Texte du document ->
____

Il est vrai que pendant que je ne faisais que considérer les mœurs des autres hommes, je n’y trouvais guère de quoi m’assurer, et que j’y remarquais quasi autant de diversité que j’avais fait auparavant entre les opinions des philosophes. En sorte que le plus grand profit que j’en retirais était que, voyant plusieurs choses qui, bien qu’elles nous semblent fort extravagantes et ridicules, ne laissent pas d’être communément reçues et approuvées par d’autres grands peuples, j’apprenais à ne rien croire trop fermement de ce qui ne m’avait été persuadé que par l’exemple et par la coutume : et ainsi je me délivrais peu à peu de beaucoup d’erreurs qui peuvent offusquer notre lumière naturelle, et nous rendre moins capables d’entendre raison. Mais, après que j’eus employé quelques années à étudier ainsi dans le livre du monde, et à tâcher d’acquérir quelque expérience, je pris un jour résolution d’étudier aussi en moi-même, et d’employer toutes les forces de mon esprit à choisir les chemins que je devais suivre ; ce qui me réussit beaucoup mieux, ce me semble, que si je ne me fusse jamais éloigné ni de mon pays ni de mes livres.

René DESCARTES, Discours de la méthode, Première partie, Bordas, 1988, p. 577-578.


Questions :

1. En reprenant vos éléments d'analyse tirés de la lecture de l'extrait précédent, expliquez en quoi la considération des "mœurs des autres hommes" conduit à une incertitude morale : "je n’y trouvais guère de quoi m’assurer".

2. "[...] j'y remarquais quasi autant de diversité que j’avais fait auparavant entre les opinions des philosophes" : analysez la comparaison faite ici par Descartes entre la connaissance acquise par la culture livresque, et celle acquise par l'expérience de la vie et de la rencontre avec les autres.

a) En quoi la diversité pose-t-elle des difficultés, dans l'un et l'autre cas ?

b) Qu'est-ce qui peut expliquer, selon vous, que les deux démarches d'investigation (par l'étude des philosophes et par l'expérience de la vie) aboutissent à des résultats comparables ?

3. "[...] le plus grand profit que j’en retirais était que, voyant plusieurs choses qui, bien qu’elles nous semblent fort extravagantes et ridicules, ne laissent pas d’être communément reçues et approuvées par d’autres grands peuples, j’apprenais à ne rien croire trop fermement de ce qui ne m’avait été persuadé que par l’exemple et par la coutume."

a) Trouvez des exemples de "choses qui, bien qu’elles nous semblent fort extravagantes et ridicules, ne laissent pas d’être communément reçues et approuvées par d’autres grands peuples". Pourquoi cette réception et cette approbation peuvent-elles inciter à :

  • penser que des conduites sociales ou morales qui nous paraissaient étranges, absurdes, honteuses ou ridicules à première vue pourraient avoir des justifications et être légitimes ?
  • s'apercevoir, par comparaison, de l'extravagance, de l'étrangeté, voire de l'absurdité et du ridicule des mœurs de notre propre pays ?

b) Quel bénéfice intellectuel Descartes tire-t-il par conséquent, en seconde analyse, de ce résultat, qui paraissait à première vue décevant ?

____

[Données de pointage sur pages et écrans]
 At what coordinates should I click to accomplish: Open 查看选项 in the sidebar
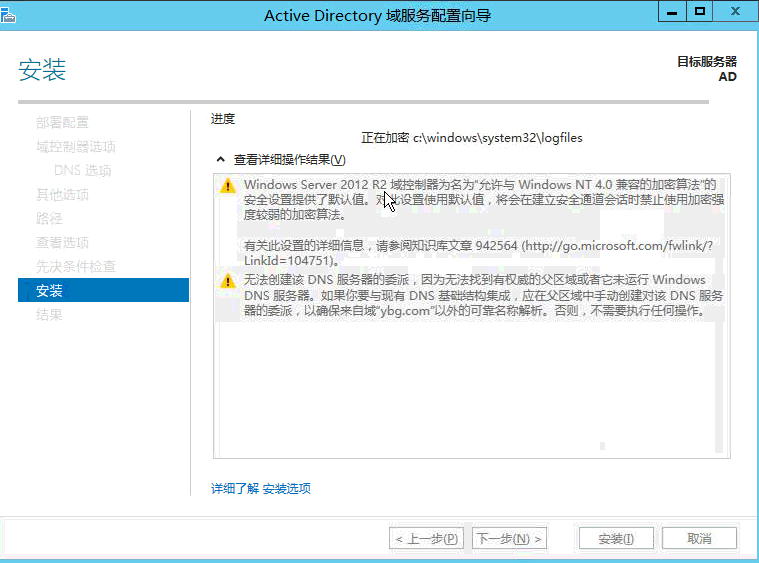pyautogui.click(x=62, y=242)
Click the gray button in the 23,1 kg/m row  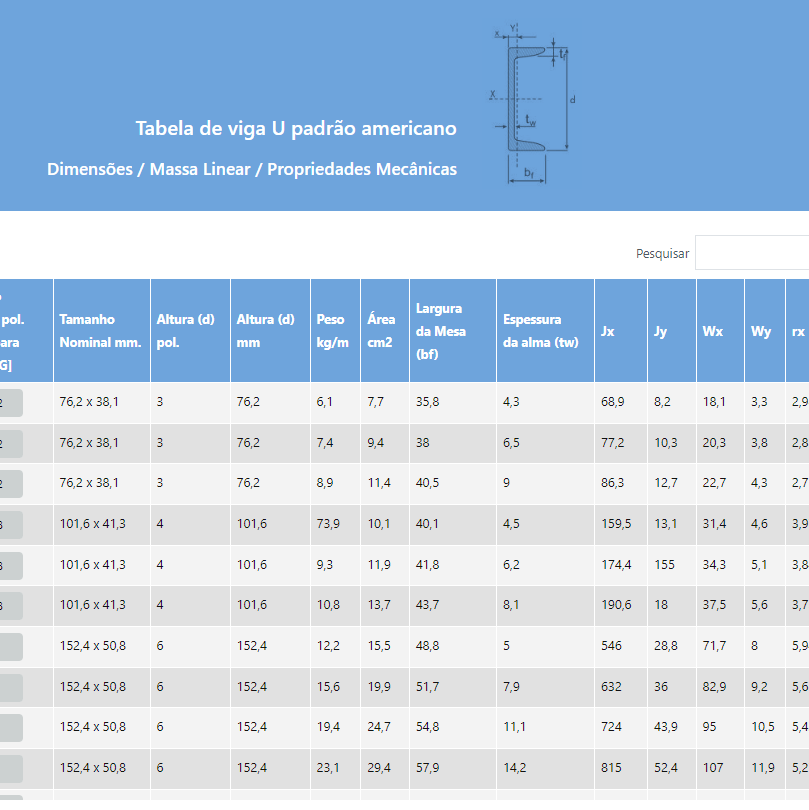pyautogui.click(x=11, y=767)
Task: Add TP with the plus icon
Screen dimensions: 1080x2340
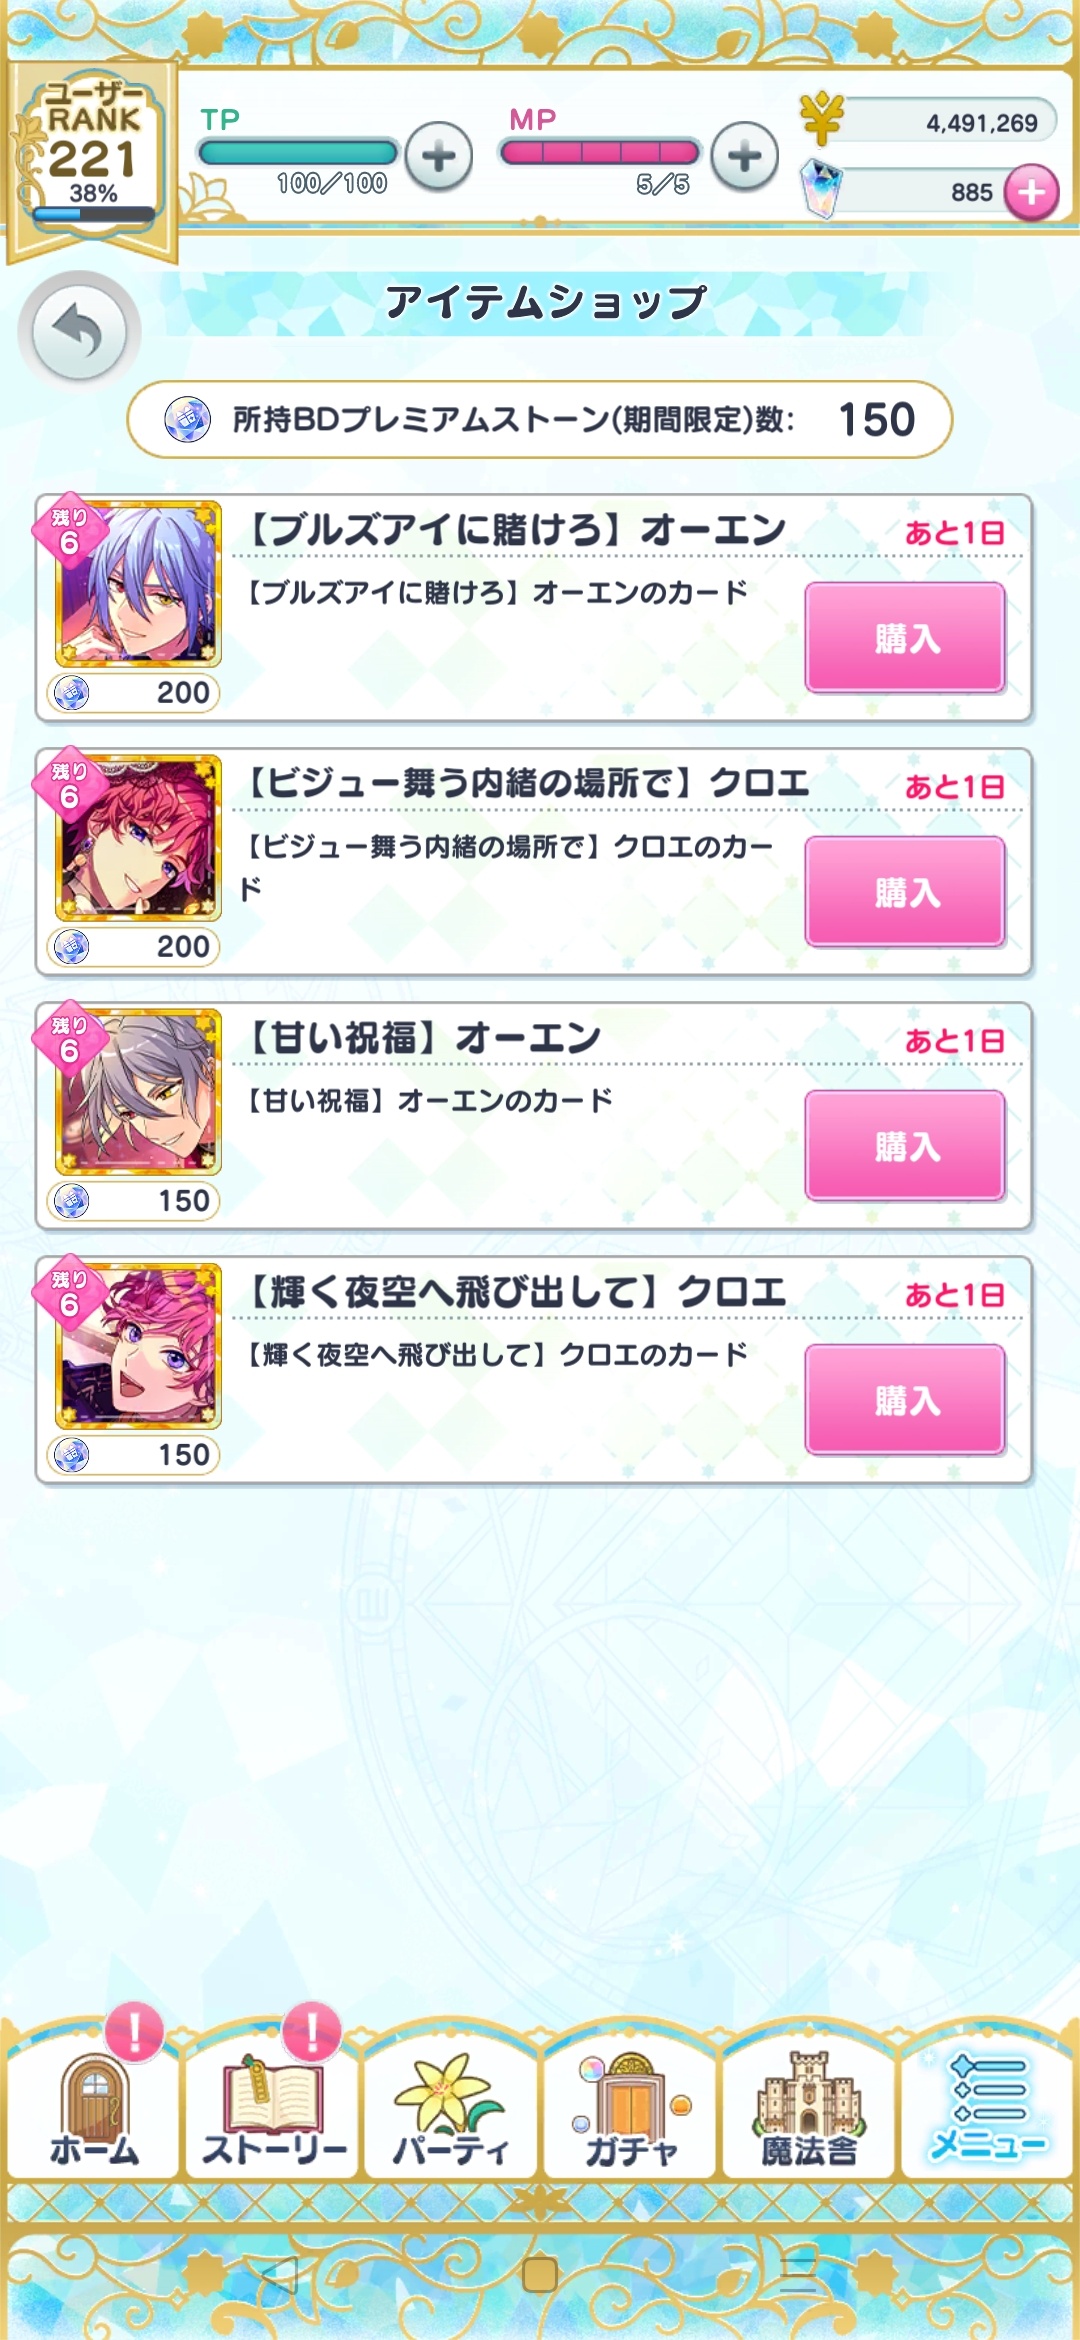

____

Exercice proposé 1 -> D'après l'extrait du Discours de la méthode, dans quel livre Descartes dit-il avoir étudié pendant quelques années ?
Exercice proposé 2 ->
Les affirmations suivantes sont-elles conformes à l'extrait du Discours de la méthode ? Répondez à chacune par oui ou par non, en citant les mots de l'extrait qui en décident.
(a) Descartes observait peu de diversité dans les mœurs des autres hommes.
(b) Descartes prit un jour la résolution d'étudier aussi en lui-même.
(c) Descartes juge que cette démarche lui a moins bien réussi que s'il ne s'était jamais éloigné de son pays.
Les entrées ne sont d'aucune utilité pour cet exercice.

Réponse correcte 1 -> Dans le livre du monde.

Réponse correcte 2 ->
(a) Non : « j’y remarquais quasi autant de diversité que j’avais fait auparavant entre les opinions des philosophes ».
(b) Oui : « je pris un jour résolution d’étudier aussi en moi-même ».
(c) Non : « ce qui me réussit beaucoup mieux, ce me semble, que si je ne me fusse jamais éloigné ni de mon pays ni de mes livres ».